- [Task to complete]: Please extract the lines from the one containing "Given: Expand the Ministerium navigation menu" through the one containing "Looking at the screenshot, I should 91,150.", both included, and repeat them exactly.

(Word and element locating data)
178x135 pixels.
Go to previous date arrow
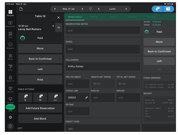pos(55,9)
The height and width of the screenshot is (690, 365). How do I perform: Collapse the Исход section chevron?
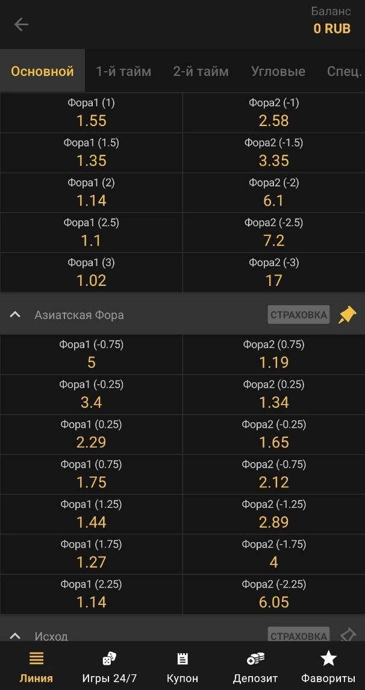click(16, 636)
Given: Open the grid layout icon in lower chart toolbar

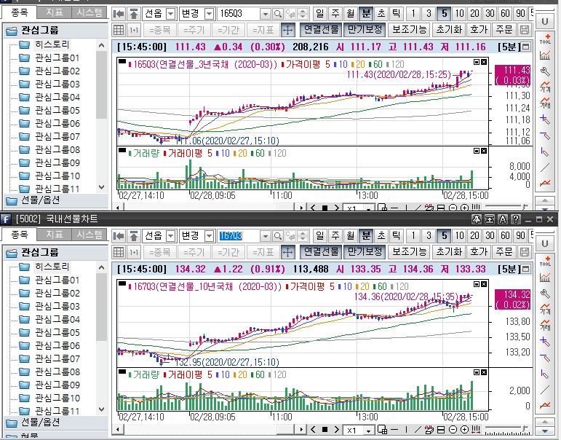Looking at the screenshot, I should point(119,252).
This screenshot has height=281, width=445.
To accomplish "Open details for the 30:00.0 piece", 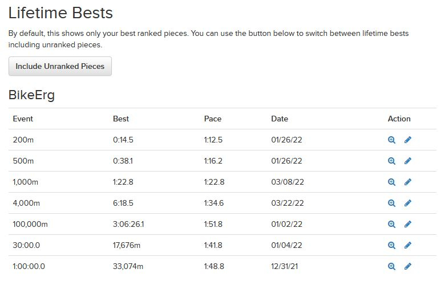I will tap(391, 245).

---

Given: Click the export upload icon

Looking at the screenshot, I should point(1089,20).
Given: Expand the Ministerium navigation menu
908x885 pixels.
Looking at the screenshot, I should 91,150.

- [Result of this exercise]:
Given: Expand the Ministerium navigation menu
908x885 pixels.
Looking at the screenshot, I should 91,150.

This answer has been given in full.